Figuren: De cumulatieve genetische winst in (1) voerefficiëntie en (2) toomgrootte op dag 5 in het DanBred fokprogramma van 2008 tot 2018. In 2018 was de voerefficiëntie respectievelijk 2,17, 2,20 en 2,06 in DanBred Yorkshire, DanBred Landras en DanBred Duroc. De toomgrootte op dag 5 was 14,0 en 13,0 in respectievelijk raszuivere DanBred Yorkshire en DanBred Landras tomen.
Fokken gebaseerd op genetische selectie
Het fokdoel bestaat meestal uit een verscheidenheid aan eigenschappen die een fokbedrijf wil verbeteren, samen met de economische waarden van deze eigenschappen, die worden berekend gebaseerd op marginale winstfuncties waar winst = inkomsten min kosten.

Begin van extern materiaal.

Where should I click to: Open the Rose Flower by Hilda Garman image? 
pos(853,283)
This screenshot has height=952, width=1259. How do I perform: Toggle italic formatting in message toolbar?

Een toename in de winstgevendheid van een bepaalde eigenschap kan voortkomen uit veranderingen in inkomsten of kosten, maar wordt meestal veroorzaakt door lagere kosten dan hogere inkomsten. De reden hiervan is dat winst die voortkomt uit inkomsten van extra output op koppelniveau, gerelateerd kan zijn aan managementbeslissingen en niet aan genetische selectie.